FineMed Medical-Entity Extractor (FR)

🤗 Blog | 📄 Paper | 💻 Code | 🌐 FineMed | 🩺 DoctoBERT

📚 Introduction

This is the medical-entity extractor used to compute the medical-term density axis of FineMed-fr. Given a French medical document, it extracts medical-term spans under an 8-class UMLS-adapted taxonomy (disease, drug, body_part, …). The density is then the ratio of characters inside the extracted spans to the document's total characters.

It is a GLiNER2 model (mDeBERTa-v3 backbone, 512-token context) fine-tuned on LLM annotations, one of the three lightweight annotators behind FineMed-fr (subdomain, educational quality, medical-term density).

🚀 How to Use

from gliner2 import GLiNER2

extractor = GLiNER2.from_pretrained("doctolib-lab/finemed-entity-extractor-fr")
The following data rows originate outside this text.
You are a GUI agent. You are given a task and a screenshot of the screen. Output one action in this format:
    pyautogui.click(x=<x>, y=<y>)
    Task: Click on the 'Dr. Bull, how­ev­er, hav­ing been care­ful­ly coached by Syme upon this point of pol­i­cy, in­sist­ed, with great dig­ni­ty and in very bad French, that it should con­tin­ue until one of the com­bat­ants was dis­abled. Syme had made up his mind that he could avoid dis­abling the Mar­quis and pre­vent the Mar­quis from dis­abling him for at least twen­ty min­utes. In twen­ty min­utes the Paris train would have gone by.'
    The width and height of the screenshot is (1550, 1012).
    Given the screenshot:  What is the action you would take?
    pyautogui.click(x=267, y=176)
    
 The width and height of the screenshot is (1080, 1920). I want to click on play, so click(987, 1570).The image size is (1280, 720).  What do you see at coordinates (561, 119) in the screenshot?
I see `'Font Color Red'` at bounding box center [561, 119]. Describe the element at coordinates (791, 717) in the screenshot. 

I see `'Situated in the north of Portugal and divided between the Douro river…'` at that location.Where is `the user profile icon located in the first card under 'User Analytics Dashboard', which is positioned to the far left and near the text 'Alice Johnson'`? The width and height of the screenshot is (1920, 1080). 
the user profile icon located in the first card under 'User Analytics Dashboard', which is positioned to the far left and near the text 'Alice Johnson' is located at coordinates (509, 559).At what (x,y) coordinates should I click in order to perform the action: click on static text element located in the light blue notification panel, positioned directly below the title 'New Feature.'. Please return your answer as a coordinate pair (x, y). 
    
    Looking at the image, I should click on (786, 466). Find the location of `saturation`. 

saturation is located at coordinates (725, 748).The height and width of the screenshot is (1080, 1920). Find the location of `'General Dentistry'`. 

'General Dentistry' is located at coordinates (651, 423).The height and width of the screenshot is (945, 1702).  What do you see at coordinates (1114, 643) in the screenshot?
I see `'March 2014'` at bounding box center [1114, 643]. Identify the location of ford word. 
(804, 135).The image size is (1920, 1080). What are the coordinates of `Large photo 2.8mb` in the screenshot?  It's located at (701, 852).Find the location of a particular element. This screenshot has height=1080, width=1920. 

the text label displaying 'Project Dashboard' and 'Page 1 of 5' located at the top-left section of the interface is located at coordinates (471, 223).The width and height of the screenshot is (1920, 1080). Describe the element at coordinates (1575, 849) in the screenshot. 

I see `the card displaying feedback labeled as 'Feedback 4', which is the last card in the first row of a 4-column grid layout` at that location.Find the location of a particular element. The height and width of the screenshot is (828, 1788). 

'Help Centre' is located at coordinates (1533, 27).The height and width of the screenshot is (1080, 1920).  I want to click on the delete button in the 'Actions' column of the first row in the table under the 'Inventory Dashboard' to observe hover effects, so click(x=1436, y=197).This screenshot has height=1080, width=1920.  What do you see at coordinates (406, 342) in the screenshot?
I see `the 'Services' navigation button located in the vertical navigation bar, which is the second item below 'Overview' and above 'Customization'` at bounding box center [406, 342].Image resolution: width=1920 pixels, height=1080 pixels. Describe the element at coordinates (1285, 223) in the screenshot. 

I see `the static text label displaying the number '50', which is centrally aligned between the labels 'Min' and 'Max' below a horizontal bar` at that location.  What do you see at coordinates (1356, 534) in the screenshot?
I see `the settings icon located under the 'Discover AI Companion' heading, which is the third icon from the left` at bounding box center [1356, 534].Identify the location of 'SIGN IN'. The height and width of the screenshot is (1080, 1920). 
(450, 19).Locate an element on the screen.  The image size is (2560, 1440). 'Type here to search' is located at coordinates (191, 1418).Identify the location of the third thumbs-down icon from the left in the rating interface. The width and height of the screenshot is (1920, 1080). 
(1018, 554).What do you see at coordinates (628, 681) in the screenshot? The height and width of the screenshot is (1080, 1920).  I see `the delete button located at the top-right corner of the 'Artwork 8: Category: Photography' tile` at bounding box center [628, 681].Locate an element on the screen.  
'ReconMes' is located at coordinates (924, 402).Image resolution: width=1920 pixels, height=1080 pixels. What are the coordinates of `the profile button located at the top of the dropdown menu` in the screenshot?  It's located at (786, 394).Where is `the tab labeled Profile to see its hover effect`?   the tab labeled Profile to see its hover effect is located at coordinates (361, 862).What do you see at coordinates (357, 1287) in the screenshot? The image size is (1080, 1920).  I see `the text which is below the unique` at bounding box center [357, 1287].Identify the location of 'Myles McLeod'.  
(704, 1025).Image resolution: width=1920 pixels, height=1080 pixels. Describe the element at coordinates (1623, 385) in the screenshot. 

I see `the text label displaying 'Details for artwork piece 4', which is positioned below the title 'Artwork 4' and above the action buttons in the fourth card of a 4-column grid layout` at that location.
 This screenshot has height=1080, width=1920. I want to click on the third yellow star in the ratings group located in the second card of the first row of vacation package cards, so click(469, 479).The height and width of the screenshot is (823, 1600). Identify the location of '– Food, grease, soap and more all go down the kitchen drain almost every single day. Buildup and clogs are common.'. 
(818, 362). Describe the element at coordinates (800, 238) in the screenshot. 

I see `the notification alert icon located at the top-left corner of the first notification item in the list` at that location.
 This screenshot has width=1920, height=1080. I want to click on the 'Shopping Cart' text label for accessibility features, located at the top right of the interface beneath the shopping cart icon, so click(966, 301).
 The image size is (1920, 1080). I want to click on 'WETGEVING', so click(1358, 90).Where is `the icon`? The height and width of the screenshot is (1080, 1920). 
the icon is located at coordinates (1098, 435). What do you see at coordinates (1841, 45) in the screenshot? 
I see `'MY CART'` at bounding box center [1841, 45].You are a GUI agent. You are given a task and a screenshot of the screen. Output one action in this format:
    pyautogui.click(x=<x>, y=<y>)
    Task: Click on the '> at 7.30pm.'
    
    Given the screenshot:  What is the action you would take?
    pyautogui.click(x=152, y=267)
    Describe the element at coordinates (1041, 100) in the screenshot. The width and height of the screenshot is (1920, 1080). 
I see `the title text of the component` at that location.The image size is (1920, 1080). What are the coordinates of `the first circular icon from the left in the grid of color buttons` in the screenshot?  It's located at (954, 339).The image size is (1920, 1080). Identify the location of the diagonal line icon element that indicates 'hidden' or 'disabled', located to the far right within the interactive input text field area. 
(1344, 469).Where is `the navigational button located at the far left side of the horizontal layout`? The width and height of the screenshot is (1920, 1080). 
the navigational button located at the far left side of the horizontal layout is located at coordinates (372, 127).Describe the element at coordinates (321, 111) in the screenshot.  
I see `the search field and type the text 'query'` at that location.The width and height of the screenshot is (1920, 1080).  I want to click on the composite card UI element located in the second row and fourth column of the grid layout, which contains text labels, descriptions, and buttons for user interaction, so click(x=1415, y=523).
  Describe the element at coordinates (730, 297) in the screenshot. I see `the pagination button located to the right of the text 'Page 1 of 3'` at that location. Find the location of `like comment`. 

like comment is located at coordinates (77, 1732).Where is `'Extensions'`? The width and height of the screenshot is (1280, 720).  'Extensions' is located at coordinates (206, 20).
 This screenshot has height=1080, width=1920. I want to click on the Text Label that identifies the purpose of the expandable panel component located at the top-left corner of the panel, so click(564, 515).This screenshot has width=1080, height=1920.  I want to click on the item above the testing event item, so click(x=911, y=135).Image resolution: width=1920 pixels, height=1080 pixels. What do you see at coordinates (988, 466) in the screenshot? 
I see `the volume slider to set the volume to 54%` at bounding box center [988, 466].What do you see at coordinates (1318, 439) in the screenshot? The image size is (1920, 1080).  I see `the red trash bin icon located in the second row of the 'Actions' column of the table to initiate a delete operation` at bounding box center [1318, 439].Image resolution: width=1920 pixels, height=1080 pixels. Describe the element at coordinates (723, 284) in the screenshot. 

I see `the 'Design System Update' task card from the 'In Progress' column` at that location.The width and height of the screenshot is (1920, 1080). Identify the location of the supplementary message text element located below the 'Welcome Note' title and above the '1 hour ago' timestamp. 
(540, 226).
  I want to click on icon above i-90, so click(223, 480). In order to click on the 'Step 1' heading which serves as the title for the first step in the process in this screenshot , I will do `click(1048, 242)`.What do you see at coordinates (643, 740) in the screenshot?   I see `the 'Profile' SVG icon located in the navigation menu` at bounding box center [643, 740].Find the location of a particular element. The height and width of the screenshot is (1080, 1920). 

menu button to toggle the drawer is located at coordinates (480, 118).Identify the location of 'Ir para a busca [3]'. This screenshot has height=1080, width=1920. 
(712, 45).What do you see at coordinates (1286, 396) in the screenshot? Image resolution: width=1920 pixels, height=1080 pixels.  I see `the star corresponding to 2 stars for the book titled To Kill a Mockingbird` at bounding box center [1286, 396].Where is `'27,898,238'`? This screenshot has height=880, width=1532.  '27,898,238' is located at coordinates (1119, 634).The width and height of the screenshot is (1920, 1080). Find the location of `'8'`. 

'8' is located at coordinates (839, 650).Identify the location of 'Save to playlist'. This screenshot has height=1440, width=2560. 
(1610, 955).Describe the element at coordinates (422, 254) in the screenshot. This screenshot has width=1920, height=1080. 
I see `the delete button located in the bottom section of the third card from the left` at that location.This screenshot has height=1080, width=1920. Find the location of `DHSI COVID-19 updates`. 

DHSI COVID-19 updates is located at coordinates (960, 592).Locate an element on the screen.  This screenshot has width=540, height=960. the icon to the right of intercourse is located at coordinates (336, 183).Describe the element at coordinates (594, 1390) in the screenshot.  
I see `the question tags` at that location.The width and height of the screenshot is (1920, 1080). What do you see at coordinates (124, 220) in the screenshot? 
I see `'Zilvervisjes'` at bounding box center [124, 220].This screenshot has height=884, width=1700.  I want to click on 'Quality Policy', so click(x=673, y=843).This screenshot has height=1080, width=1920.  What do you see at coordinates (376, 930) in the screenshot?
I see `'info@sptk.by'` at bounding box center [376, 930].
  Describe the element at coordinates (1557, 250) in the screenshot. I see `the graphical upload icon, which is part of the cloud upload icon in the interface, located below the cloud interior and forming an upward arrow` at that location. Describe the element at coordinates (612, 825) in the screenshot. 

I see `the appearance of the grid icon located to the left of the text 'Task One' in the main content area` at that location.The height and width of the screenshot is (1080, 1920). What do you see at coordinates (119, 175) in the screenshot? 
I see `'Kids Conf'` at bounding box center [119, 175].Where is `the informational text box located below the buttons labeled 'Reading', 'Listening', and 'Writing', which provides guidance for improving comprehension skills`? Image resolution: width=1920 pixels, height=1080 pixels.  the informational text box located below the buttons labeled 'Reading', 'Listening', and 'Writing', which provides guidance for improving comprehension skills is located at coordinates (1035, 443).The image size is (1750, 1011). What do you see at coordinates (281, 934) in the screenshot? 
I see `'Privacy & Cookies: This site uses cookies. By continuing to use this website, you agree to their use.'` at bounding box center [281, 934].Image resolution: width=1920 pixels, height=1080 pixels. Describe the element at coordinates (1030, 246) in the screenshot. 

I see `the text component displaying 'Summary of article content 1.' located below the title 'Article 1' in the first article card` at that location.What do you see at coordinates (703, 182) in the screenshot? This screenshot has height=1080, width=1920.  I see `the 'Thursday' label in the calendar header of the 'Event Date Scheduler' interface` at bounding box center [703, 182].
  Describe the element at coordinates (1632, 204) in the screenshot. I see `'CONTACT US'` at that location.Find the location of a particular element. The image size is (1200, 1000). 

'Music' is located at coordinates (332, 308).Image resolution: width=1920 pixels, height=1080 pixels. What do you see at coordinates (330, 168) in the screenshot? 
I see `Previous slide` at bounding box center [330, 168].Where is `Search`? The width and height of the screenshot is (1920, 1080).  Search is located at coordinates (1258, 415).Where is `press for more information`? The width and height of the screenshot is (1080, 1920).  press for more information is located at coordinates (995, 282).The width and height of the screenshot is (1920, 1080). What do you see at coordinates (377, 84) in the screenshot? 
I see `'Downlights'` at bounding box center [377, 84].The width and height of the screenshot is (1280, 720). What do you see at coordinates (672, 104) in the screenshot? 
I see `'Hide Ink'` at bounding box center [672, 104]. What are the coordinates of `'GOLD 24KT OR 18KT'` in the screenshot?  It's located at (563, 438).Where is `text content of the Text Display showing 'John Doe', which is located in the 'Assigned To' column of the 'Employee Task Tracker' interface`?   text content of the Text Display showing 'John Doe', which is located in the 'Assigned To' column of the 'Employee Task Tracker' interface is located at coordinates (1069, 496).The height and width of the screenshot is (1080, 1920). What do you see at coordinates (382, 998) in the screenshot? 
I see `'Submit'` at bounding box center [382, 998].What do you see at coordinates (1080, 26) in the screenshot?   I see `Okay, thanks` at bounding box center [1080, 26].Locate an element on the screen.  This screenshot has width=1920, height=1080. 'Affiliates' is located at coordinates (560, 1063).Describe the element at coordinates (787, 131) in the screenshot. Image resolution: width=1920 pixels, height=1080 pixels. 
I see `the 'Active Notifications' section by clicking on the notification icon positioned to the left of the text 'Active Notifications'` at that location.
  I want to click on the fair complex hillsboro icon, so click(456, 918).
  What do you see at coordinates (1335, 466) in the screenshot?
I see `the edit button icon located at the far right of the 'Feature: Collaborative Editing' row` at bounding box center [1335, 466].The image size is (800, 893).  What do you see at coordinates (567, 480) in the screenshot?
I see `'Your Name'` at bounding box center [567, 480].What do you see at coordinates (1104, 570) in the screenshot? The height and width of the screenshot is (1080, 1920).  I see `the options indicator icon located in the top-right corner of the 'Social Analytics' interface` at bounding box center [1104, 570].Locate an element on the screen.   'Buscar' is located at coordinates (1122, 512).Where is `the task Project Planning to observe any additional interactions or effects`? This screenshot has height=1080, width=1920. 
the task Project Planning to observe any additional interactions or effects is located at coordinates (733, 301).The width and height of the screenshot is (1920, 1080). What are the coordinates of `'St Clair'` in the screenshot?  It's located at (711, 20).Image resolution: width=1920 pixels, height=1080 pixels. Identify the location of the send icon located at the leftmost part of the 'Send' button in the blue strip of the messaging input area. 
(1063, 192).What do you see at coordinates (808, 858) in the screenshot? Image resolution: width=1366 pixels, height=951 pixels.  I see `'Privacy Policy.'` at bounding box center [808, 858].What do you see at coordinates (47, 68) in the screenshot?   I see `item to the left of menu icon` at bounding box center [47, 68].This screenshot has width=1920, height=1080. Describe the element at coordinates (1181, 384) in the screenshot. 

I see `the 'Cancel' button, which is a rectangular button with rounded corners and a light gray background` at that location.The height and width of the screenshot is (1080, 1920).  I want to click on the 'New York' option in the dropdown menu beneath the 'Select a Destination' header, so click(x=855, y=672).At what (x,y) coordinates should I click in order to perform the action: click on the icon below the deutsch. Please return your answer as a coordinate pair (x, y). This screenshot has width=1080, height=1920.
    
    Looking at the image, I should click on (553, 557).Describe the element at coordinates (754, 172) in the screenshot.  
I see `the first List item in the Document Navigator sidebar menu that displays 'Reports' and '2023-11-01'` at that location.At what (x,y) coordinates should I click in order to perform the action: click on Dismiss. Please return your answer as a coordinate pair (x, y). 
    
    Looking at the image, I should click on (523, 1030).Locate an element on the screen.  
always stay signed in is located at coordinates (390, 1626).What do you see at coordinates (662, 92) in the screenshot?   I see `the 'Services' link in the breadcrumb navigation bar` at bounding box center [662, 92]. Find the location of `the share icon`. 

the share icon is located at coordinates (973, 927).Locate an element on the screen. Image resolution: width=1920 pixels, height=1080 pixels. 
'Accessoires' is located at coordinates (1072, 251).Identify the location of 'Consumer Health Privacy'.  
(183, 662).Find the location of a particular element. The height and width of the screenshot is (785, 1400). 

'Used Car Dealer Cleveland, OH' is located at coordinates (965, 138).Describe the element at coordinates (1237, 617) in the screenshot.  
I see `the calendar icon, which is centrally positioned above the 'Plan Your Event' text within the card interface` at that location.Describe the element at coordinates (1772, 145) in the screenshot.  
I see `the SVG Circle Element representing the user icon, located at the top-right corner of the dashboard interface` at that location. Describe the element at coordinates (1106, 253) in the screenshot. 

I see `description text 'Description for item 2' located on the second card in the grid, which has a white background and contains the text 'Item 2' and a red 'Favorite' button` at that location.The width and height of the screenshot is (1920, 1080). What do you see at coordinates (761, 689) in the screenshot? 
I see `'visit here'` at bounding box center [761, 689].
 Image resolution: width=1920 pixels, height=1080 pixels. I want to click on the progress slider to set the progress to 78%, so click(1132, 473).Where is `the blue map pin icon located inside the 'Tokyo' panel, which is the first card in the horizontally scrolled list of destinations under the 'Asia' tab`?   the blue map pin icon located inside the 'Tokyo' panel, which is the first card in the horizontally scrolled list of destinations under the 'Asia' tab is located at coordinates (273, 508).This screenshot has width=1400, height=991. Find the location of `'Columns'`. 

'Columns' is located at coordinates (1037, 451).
# 8-class taxonomy; passing descriptions (not just the keys) improves extraction
labels = {
    "disease": "Pathological condition: disease, syndrome, infection, cancer, injury, symptom, clinical finding, mental disorder",
    "drug": "Chemical substance for therapy: prescription medication, vaccine, therapeutic compound, drug class, contrast agent",
    "body_part": "Anatomical structure: organ, tissue, bone, muscle, blood vessel, nerve, cell, body fluid, anatomical region",
    "medical_procedure": "Clinical action with methodology: surgery, diagnostic test, medical examination, laboratory test, imaging procedure",
    "molecular_marker": "Molecular entity or biochemical substance: gene, protein, enzyme, receptor, genetic variant, biochemical analyte",
    "clinical_device": "Manufactured medical object: surgical tool, implant, prosthetic, diagnostic scanner, monitoring equipment",
    "vital_function": "Physiological parameter name: heart rate, blood pressure, respiratory rate, temperature, oxygen saturation",
    "living_beings": "Non-human organism in biomedical context: bacterium, virus, fungus, parasite, pathogen, model organism",
}

text = "Le patient présente une pneumonie traitée par amoxicilline ..."
results = extractor.batch_extract_entities([text], labels, threshold=0.5)
print(results[0]["entities"])
# {"disease": ["pneumonie"], "drug": ["amoxicilline"], ...}

To reproduce FineMed's medical_entity_density, run extraction over the middle 512 tokens of each document, then divide the characters covered by the extracted spans by the document's total character count. Taking the middle window skips boilerplate at the document boundaries and keeps corpus-scale inference tractable.

🏷️ Entity Taxonomy

8 classes adapted from UMLS, keeping the medical-term-rich groups:

class	covers
`disease`	disease, syndrome, infection, cancer, injury, symptom, clinical finding, mental disorder
`drug`	prescription medication, vaccine, therapeutic compound, drug class, contrast agent
`body_part`	organ, tissue, bone, muscle, blood vessel, nerve, cell, body fluid, anatomical region
`medical_procedure`	surgery, diagnostic test, medical examination, laboratory test, imaging procedure
`molecular_marker`	gene, protein, enzyme, receptor, genetic variant, biochemical analyte
`clinical_device`	surgical tool, implant, prosthetic, diagnostic scanner, monitoring equipment
`vital_function`	heart rate, blood pressure, respiratory rate, temperature, oxygen saturation
`living_beings`	bacterium, virus, fungus, parasite, pathogen, model organism

🔧 Training

Fine-tuned from GLiNER2 on entity annotations produced by Qwen3-235B-A22B-Instruct via a two-pass self-review (Pass 1 extracts entities, Pass 2 reviews and corrects them) over roughly 300k documents. Best configuration: training prompts without per-class descriptions, inference prompts with descriptions. Entity-group order is shuffled during annotation to mitigate position bias. The two annotation prompts are in medical_entity_extract_prompt.txt (Pass 1) and medical_entity_review_prompt.txt (Pass 2).

⚠️ Intended Use & Limitations

Built to annotate French medical web text at corpus scale (to build FineMed-fr), not for clinical decision-making. It is tuned for density estimation over a 512-token window, not exhaustive document-level entity recognition.